BRIEF
Reproduce the records from the line containing "Click the 800 hashrate axis label" down through the line containing "Click the InPrivate", including both of those lines. Leave the pictures out of your copy.

INFORMATION SUPPLIED

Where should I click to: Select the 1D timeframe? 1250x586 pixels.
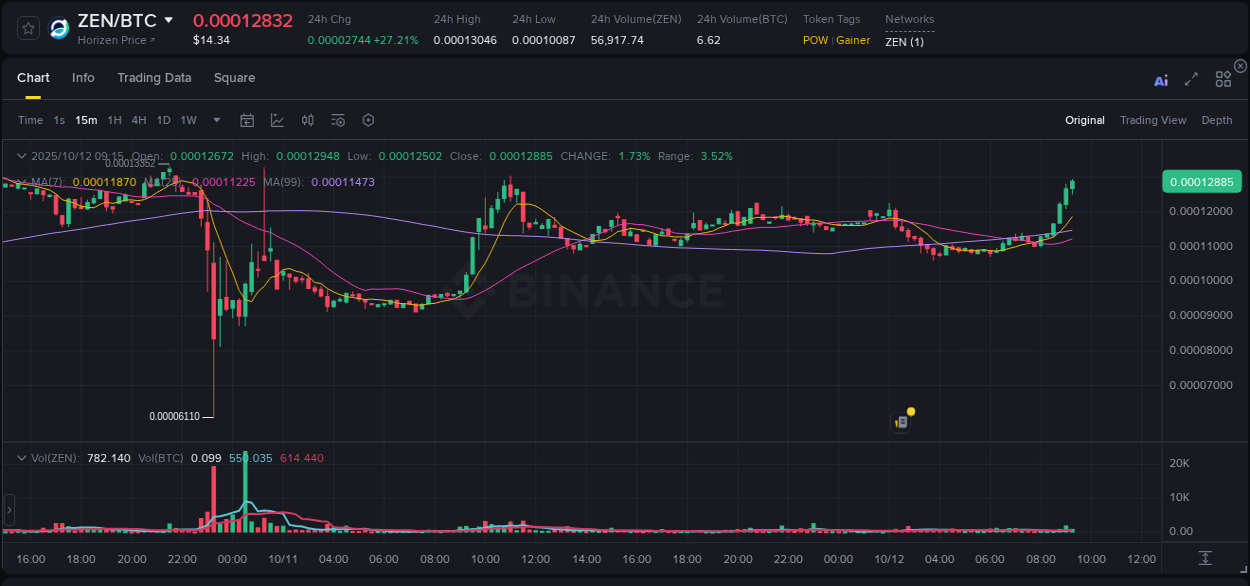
==
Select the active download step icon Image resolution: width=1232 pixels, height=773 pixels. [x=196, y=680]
==
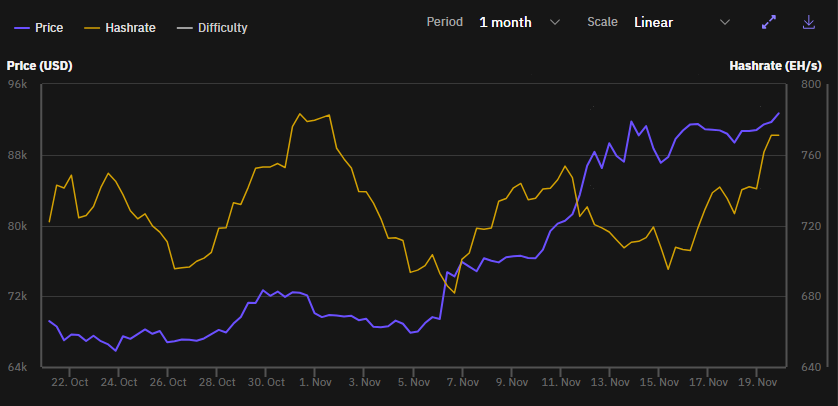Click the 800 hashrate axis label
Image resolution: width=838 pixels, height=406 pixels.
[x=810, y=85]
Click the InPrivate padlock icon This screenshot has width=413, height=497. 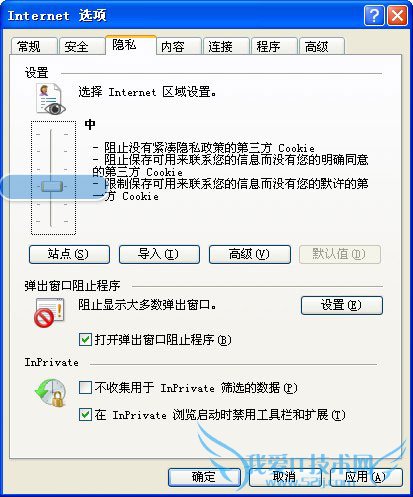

TASK ANSWER
Click the 800 hashrate axis label
Image resolution: width=838 pixels, height=406 pixels.
[x=810, y=85]
Click the InPrivate padlock icon This screenshot has width=413, height=497. 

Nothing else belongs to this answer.